Having outlined the roadmap for the subsequent analysis, I will proceed with the examination of specifically targeted Apriori rules. The code below serves the purpose of a setup for further analysis. Grouds of variables are created to illustarte distinct forms of capital.
# defining a set of cultural goods
cultural_goods <- c("Opera", "Ballet", "Art_Museum", "Classical_Music", "Sightseeing", "Crafts_Fair", "Outdoor_Festival", "Latin_Music",
"Jazz", "Musical", "Theater", "Books", "Poetry", "Live_Dance", "Audiobook")
# set of economic capital variables
economic <- grep("Income=|Housing=", itemLabels(sppa_t), value = TRUE)

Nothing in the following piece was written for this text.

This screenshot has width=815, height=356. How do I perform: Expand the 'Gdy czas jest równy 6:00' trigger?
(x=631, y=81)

# institutionalized cultural capital
education <- grep("Education=", itemLabels(sppa_t), value = TRUE)
# set of social capital proxies
social <- grep("Job=|Location=", itemLabels(sppa_t), value = TRUE)

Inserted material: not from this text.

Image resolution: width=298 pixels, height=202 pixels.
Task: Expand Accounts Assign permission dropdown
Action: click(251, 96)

# preferred color :)) for visualizations
my_color <- "mediumpurple"Economic Capital
This section presents the results for targeted analysis of the SPPA 2017 respondents based on their level of income and house ownership – direct indicators of an individual’s socio-economic status and ease of living. Seeing as, cultural goods are rightfully considered a type of experience good, the consumption of which requires time as well as a prior possession of a certain taste, which dictates the value a person attributes to a certain good – the satiation of basic needs and guarantees of stability may serve as strong drivers of participation in the arts. This phenomenon is described by Bourdieu (1986) as distance from necessity, a key characteristics of the upper classes, which allow these social strata an appreciation of art, which favors form over functionality, determining the drive towards abstract forms of art, as well as forms of art historically established as elite – forms characterized by a high cognitive barrier of entry, as their appreciation is predicated on the acquisition of specific cultural codes necessary for decoding the complex aesthetic structures (opera, ballet).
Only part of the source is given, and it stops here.